Precisamente a través del servicio a los demás, el cristiano vive esa compasión con los otros que, como la de Jesucristo, atraviesa el cielo y cautiva los ojos misericordiosos de Dios: «No os encerréis en vuestros intereses, sino buscad todos el interés de los demás. Tened entre vosotros los sentimientos propios de Cristo Jesús» (Flp 2,4-5). Al vivir pendientes de quienes nos rodean como Jesús lo hacía, a través de grandes o pequeños detalles de servicio, no solo ofrecemos una ayuda material o moral, sino que desplegaremos hacia ellos la compasión de Jesús. Quizá al realizar un acto de servicio lo que inmediatamente percibimos es la dificultad que supone o el impacto de la ayuda que hemos prestado, pero detrás de todo eso, más discreta e imperceptible, pero no menos real, está la mano tendida de Dios, la compasión de Jesús que se hace presente a través de nuestro gesto. Es fácil imaginar la reacción de unos buenos padres cuando perciben los cuidados auténticos y desinteresados de uno de sus hijos o hijas hacia otro de los hermanos: se sentirán empujados a asistir al hijo necesitado y lógicamente se conmoverán tiernamente ante el primero.
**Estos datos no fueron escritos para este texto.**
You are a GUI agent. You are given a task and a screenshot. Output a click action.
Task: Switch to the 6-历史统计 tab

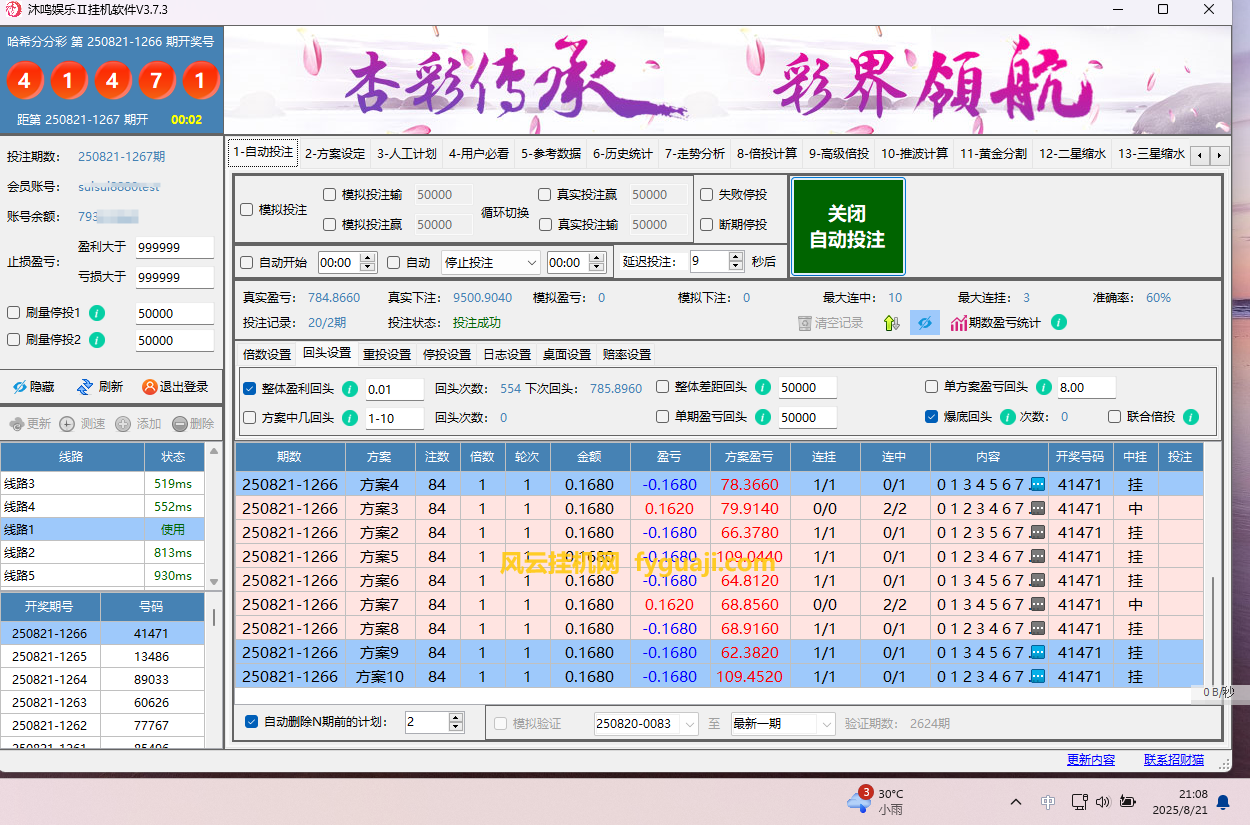click(622, 154)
«Nuestra fidelidad al Señor depende de nuestra disponibilidad a servir. Y esto cuesta, lo sabemos, porque “sabe a cruz”. Pero a medida que crecemos en el cuidado y la disponibilidad hacia los demás, nos volvemos más libres por dentro, más parecidos a Jesús. Cuanto más servimos, más sentimos la presencia de Dios. Sobre todo cuando servimos a los que no tienen nada que devolvernos, los pobres, abrazando sus dificultades y necesidades con la tierna compasión: y ahí descubrimos que a su vez somos amados y abrazados por Dios»[5]. La Virgen María, como buena madre, nos podrá ayudar a desvivirnos por nuestros hermanos, sabiendo que ese es el camino que nos conduce a la gloria.